Center of Excellence for Occupational Health, Occupational Health and Safety Research Center, School of Public Health, Hamadan University of Medical Sciences, Hamadan, Iran.
School of Engineering, Faculty of Science and Engineering, Macquarie University, Sydney, NSW, Australia.
PLoS One. 2024 Aug 29;19(8):e0307883. doi: 10.1371/journal.pone.0307883. eCollection 2024.

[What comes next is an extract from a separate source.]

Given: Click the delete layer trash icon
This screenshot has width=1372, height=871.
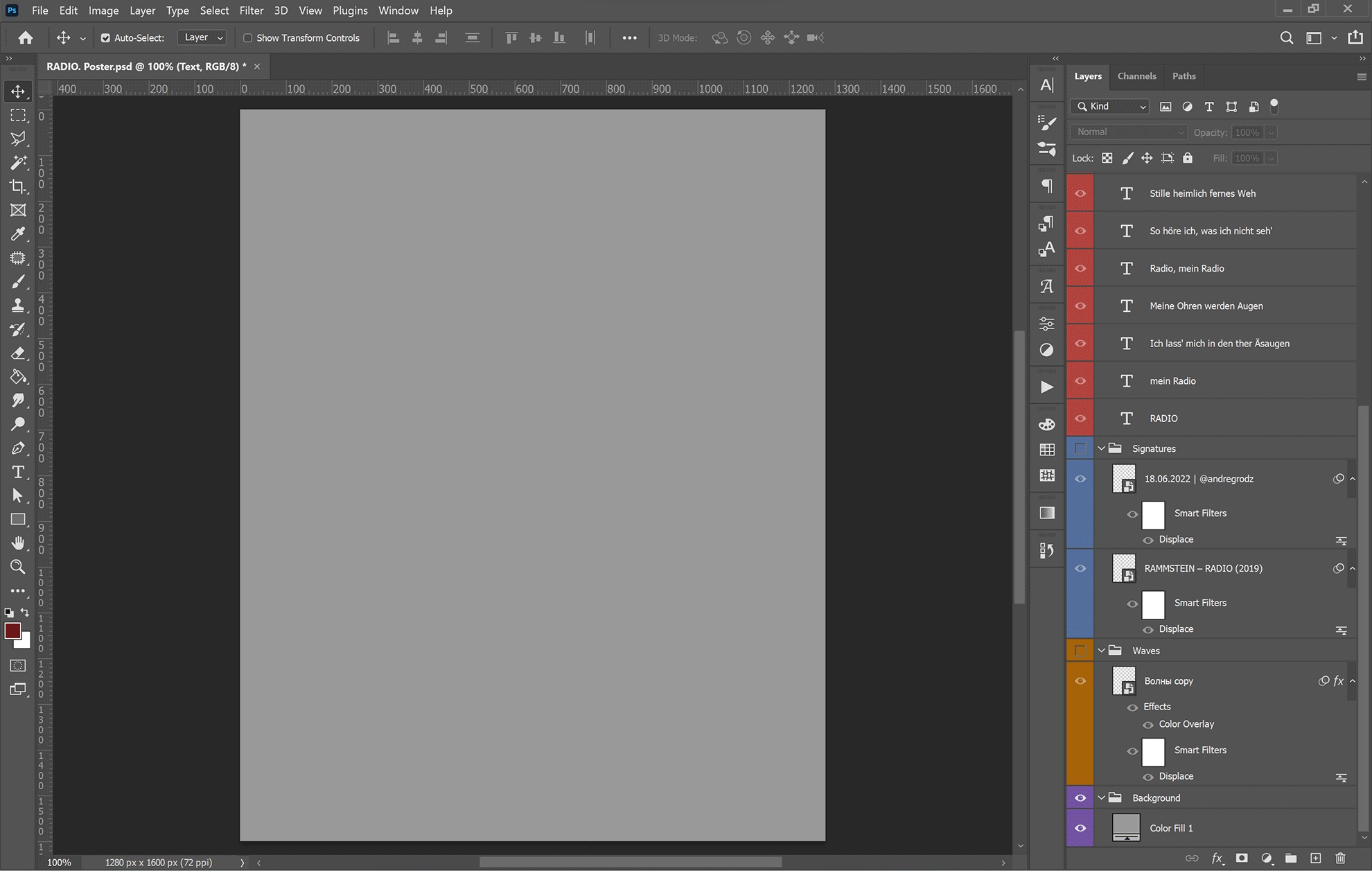Looking at the screenshot, I should click(x=1340, y=858).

This study aimed to propose a novel method for dynamic risk assessment using a Bayesian network (BN) based on fuzzy data to decrease uncertainty compared to traditional methods by integrating Interval Type-2 Fuzzy Sets (IT2FS) and Z-numbers. A bow-tie diagram was constructed by employing the System Hazard Identification, Prediction, and Prevention (SHIPP) approach, the Top Event Fault Tree, and the Barriers Failure Fault Tree. The experts then provided their opinions and confidence levels on the prior probabilities of the basic events, which were then quantified utilizing the IT2FS and combined using the Z-number to reduce the uncertainty of the prior probability. The posterior probability of the critical basic events (CBEs) was obtained using the beta distribution based on recorded data on their requirements and failure rates over five years. This information was then fed into the BN. Updating the BN allowed calculating the posterior probability of barrier failure and consequences. Spherical tanks were used as a case study to demonstrate and confirm the significant benefits of the methodology. The results indicated that the overall posterior probability of Consequences after the failure probability of barriers displayed an upward trend over the 5-year period. This rise in IT2FS-Z calculation outcomes exhibited a shallower slope compared to the IT2FS mode, attributed to the impact of experts' confidence levels in the IT2FS-Z mode. These differences became more evident by considering the 10-4 variance compared to the 10-5. This study offers industry managers a more comprehensive and reliable understanding of achieving the most effective accident prevention performance.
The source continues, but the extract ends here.